• **WHAT IS BEING ASKED**: Copy out each line of the data that contains "agent".

# # # # #

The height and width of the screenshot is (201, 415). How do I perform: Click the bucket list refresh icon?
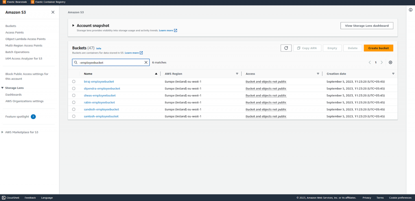[x=286, y=48]
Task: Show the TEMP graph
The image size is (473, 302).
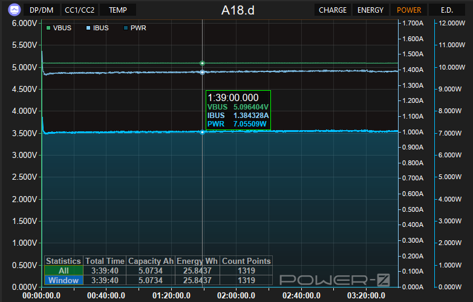Action: (118, 10)
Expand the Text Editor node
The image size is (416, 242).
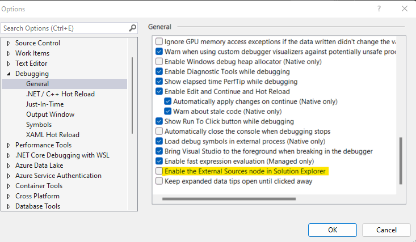coord(9,63)
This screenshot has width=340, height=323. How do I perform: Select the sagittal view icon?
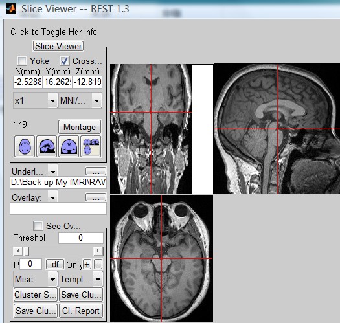[x=47, y=146]
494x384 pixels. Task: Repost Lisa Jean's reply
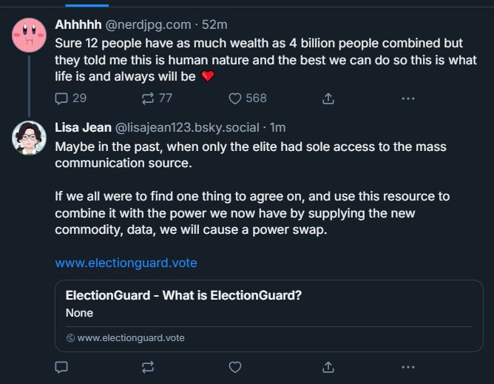pos(148,366)
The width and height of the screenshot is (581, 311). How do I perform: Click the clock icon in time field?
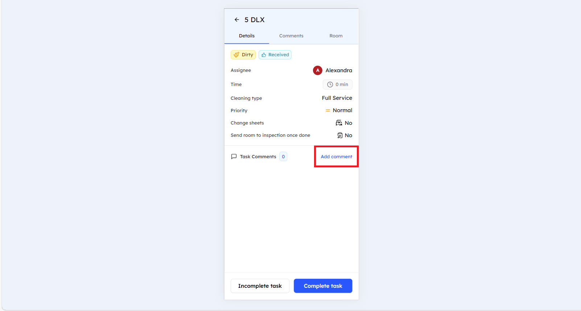tap(330, 85)
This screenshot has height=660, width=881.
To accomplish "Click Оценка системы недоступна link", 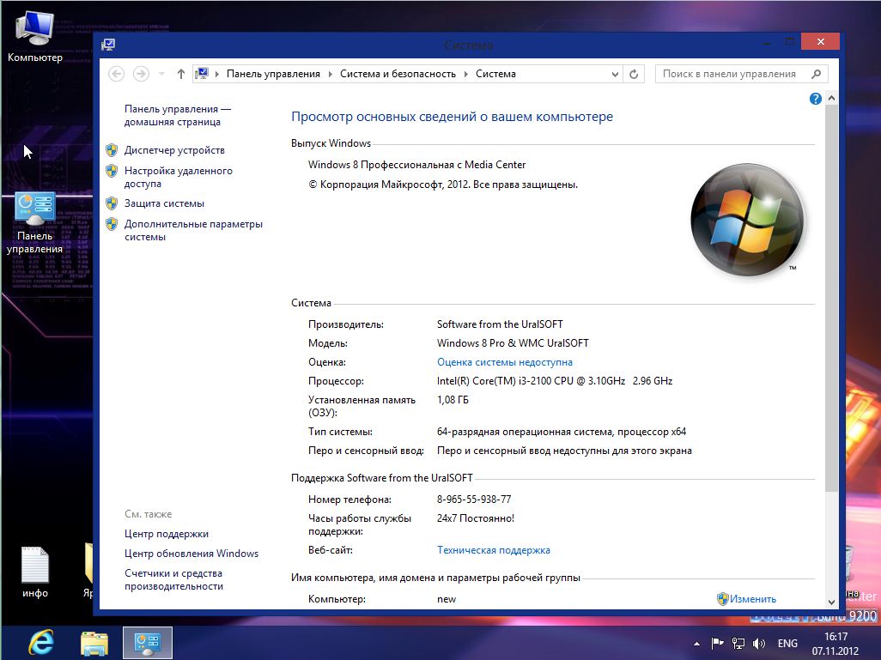I will [504, 362].
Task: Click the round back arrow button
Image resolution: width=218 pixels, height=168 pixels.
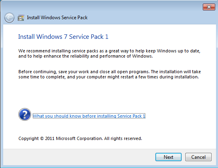Action: (9, 18)
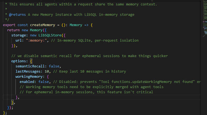Image resolution: width=207 pixels, height=115 pixels.
Task: Click the return keyword
Action: pyautogui.click(x=14, y=30)
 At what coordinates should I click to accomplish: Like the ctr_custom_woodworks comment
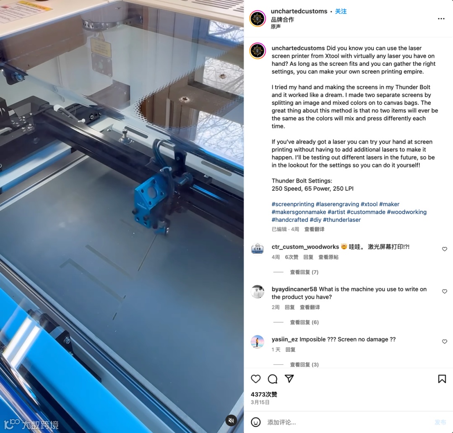445,249
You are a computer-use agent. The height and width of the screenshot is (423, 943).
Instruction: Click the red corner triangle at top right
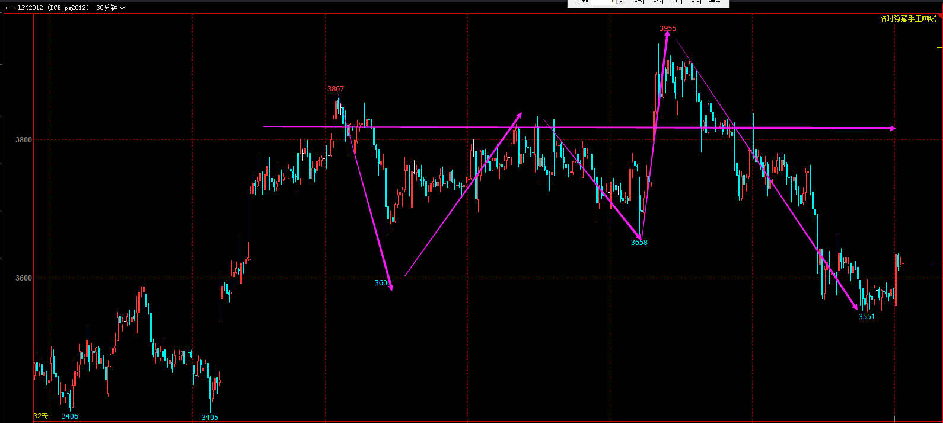tap(939, 17)
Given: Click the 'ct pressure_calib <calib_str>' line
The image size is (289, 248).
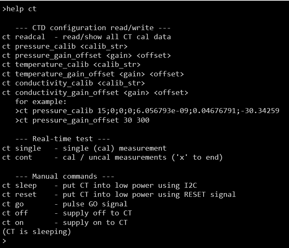Looking at the screenshot, I should [x=65, y=46].
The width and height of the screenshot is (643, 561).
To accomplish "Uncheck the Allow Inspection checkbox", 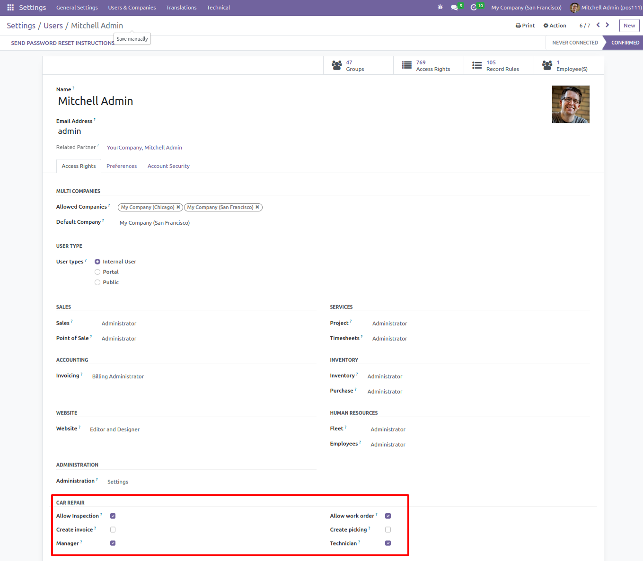I will point(113,516).
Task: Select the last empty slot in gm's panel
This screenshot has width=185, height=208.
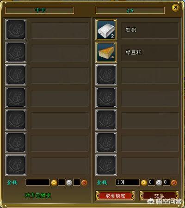Action: (x=106, y=165)
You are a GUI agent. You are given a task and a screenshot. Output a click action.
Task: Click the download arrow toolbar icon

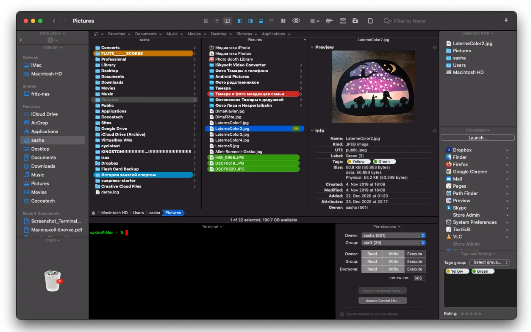pos(506,21)
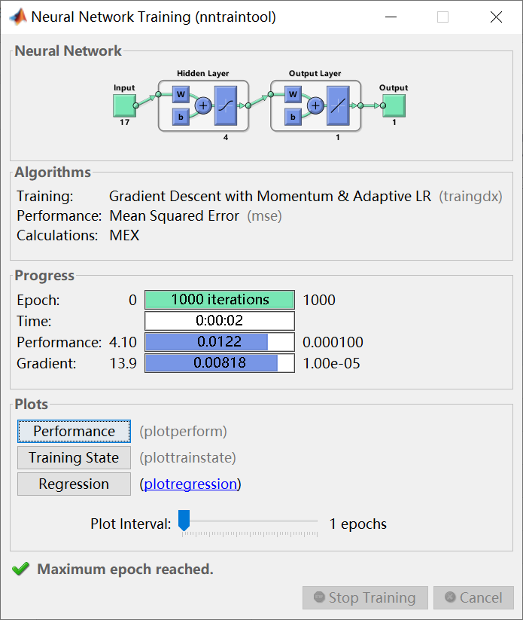Open the Training State plot

(73, 457)
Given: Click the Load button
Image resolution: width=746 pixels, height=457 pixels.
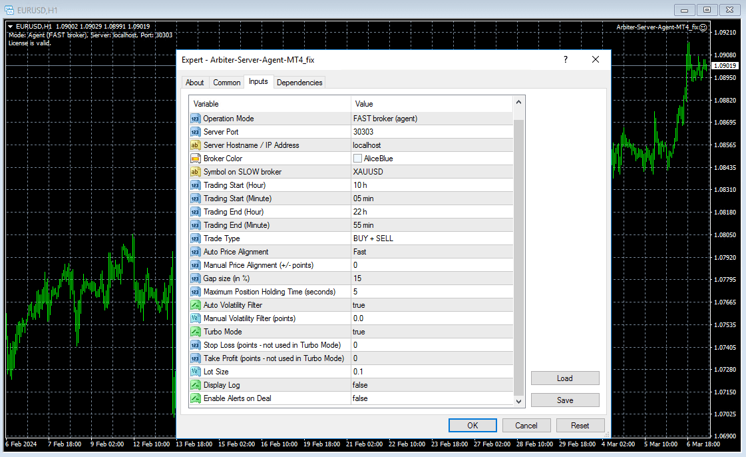Looking at the screenshot, I should [x=565, y=378].

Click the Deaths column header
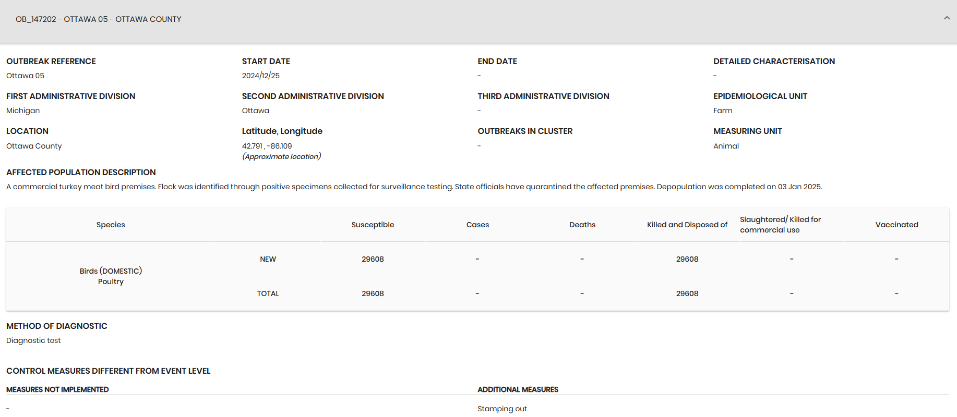[582, 225]
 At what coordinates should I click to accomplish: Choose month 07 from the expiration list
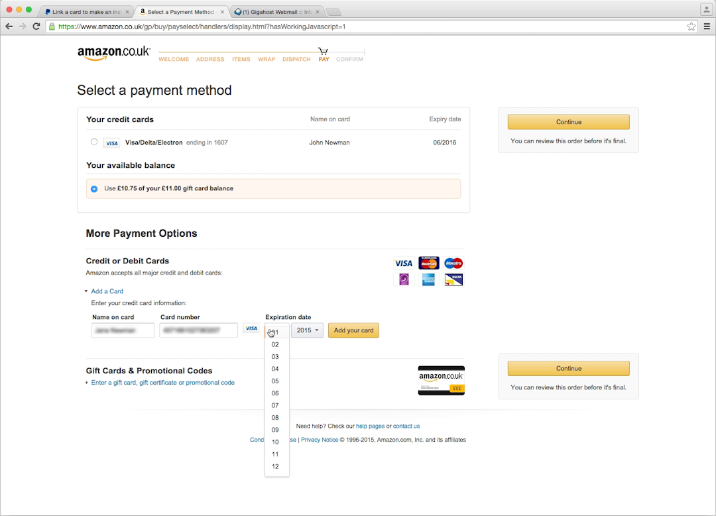[275, 405]
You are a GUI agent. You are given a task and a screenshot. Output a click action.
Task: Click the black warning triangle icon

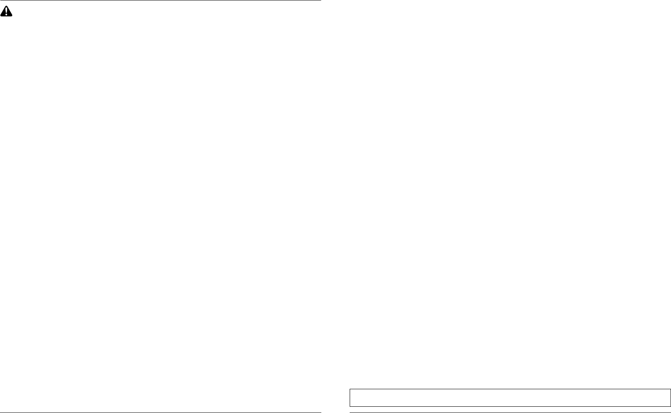pyautogui.click(x=6, y=12)
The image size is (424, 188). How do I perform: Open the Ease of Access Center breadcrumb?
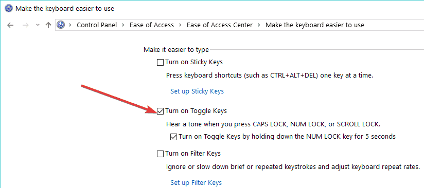[220, 25]
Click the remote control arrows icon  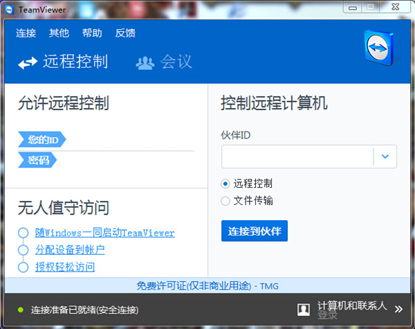tap(28, 63)
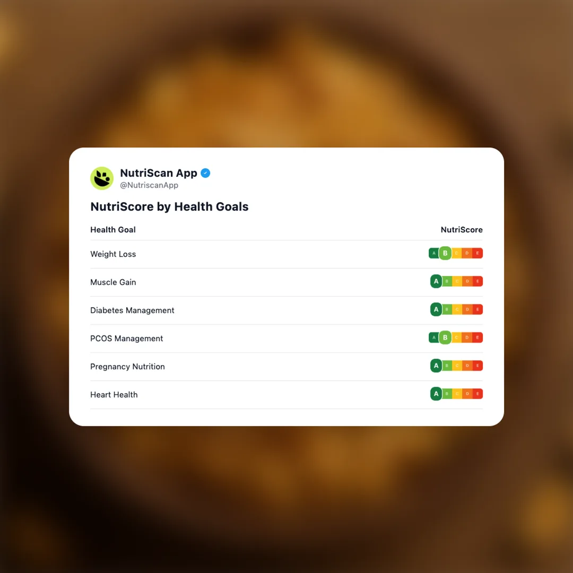573x573 pixels.
Task: Select the Health Goal column header
Action: pyautogui.click(x=113, y=229)
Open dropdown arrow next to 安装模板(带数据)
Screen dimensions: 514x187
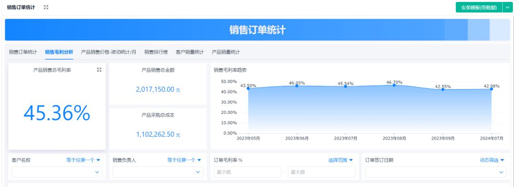click(x=507, y=7)
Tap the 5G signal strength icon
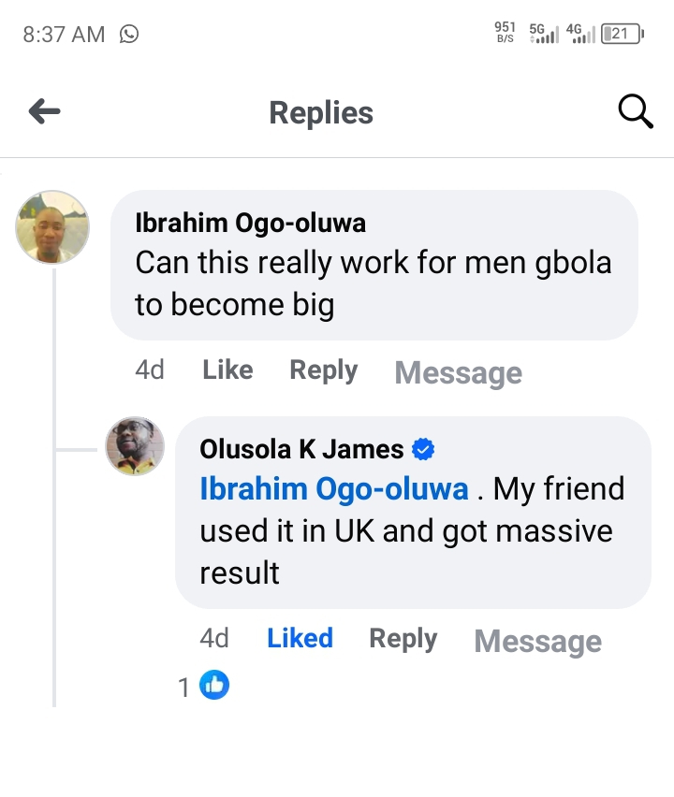674x797 pixels. click(x=544, y=34)
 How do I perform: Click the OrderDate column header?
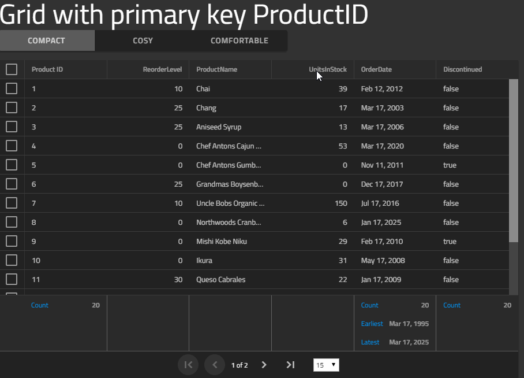376,69
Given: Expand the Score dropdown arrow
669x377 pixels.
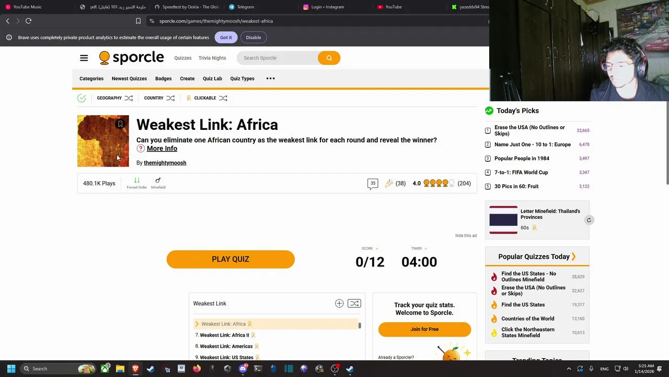Looking at the screenshot, I should point(377,248).
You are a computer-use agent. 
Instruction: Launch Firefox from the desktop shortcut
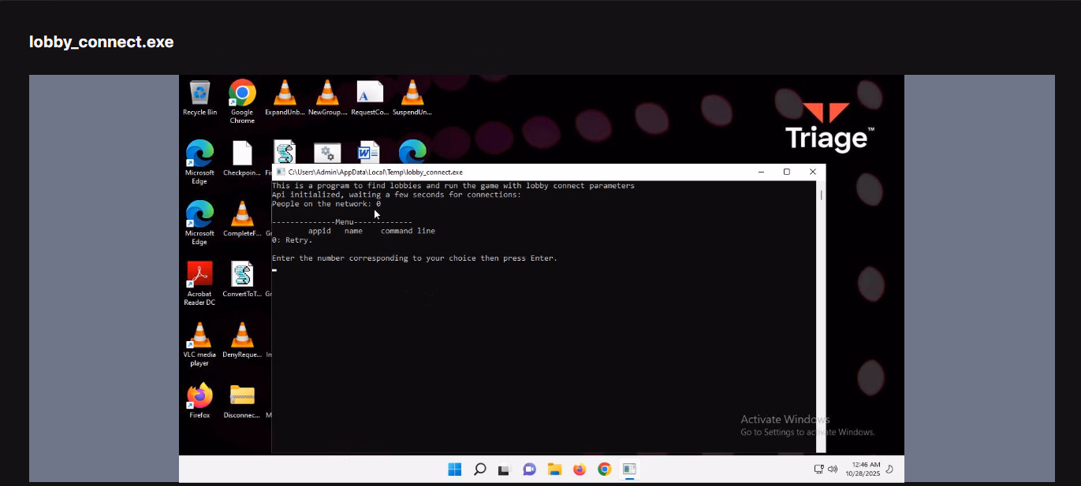[199, 396]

# # # # #

• **WORKED SOLUTION**:
You are a computer-use agent. The height and width of the screenshot is (423, 943).
You are a GUI agent. You are given a task and a screenshot. Output a click action.
You are a GUI agent. You are given a task and a screenshot. Output a click action.
You are a computer-use agent. 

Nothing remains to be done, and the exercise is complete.